- Exercise brief -
From the data underneath, reproduce exactly the stretch that begins at the line with "adolescence (449, 601)" and ends after the line with "Werkeinreichung JkB 2026 (318, 1561)".
■ ■ ■
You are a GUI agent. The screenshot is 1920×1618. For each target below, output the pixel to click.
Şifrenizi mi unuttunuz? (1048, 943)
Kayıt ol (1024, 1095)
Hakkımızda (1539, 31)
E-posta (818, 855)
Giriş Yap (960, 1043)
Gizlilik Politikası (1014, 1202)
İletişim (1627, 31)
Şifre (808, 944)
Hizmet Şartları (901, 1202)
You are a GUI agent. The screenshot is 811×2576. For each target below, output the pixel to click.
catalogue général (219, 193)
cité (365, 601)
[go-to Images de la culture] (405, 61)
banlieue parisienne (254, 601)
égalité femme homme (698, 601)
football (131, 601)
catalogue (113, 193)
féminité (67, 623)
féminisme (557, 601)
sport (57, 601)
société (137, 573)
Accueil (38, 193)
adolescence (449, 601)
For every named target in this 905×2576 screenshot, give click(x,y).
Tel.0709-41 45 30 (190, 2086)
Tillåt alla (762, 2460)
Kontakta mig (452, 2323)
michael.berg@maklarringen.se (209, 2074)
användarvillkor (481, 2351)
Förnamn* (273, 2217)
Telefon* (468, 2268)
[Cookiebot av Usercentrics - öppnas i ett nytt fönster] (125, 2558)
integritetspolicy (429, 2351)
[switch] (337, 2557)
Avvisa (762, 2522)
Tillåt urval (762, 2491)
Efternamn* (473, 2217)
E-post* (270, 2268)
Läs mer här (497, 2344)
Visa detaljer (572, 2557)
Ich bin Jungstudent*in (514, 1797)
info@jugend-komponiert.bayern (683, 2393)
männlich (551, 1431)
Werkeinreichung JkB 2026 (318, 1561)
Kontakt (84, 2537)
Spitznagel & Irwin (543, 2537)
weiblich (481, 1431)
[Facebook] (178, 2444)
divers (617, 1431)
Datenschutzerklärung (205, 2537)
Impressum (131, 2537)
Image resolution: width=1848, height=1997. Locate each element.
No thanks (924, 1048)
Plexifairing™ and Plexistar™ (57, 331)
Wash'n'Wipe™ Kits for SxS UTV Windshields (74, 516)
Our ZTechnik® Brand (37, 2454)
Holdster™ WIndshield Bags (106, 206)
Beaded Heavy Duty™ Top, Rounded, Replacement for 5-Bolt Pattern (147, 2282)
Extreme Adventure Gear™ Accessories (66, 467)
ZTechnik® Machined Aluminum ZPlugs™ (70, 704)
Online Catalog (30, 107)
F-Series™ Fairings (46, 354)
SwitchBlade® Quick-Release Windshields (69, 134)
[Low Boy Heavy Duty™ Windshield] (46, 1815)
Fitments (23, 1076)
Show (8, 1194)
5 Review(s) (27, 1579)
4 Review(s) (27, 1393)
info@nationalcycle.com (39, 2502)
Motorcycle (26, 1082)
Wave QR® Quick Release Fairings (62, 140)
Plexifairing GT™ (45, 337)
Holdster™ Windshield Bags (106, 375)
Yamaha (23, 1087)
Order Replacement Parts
■ ■ ■
- Task output -
adolescence (449, 601)
For every named target in this 905×2576 screenshot, give click(x,y).
Tel.0709-41 45 30 (190, 2086)
Tillåt alla (762, 2460)
Kontakta mig (452, 2323)
michael.berg@maklarringen.se (209, 2074)
användarvillkor (481, 2351)
Förnamn* (273, 2217)
Telefon* (468, 2268)
[Cookiebot av Usercentrics - öppnas i ett nytt fönster] (125, 2558)
integritetspolicy (429, 2351)
[switch] (337, 2557)
Avvisa (762, 2522)
Tillåt urval (762, 2491)
Efternamn* (473, 2217)
E-post* (270, 2268)
Läs mer här (497, 2344)
Visa detaljer (572, 2557)
Ich bin Jungstudent*in (514, 1797)
info@jugend-komponiert.bayern (683, 2393)
männlich (551, 1431)
Werkeinreichung JkB 2026 (318, 1561)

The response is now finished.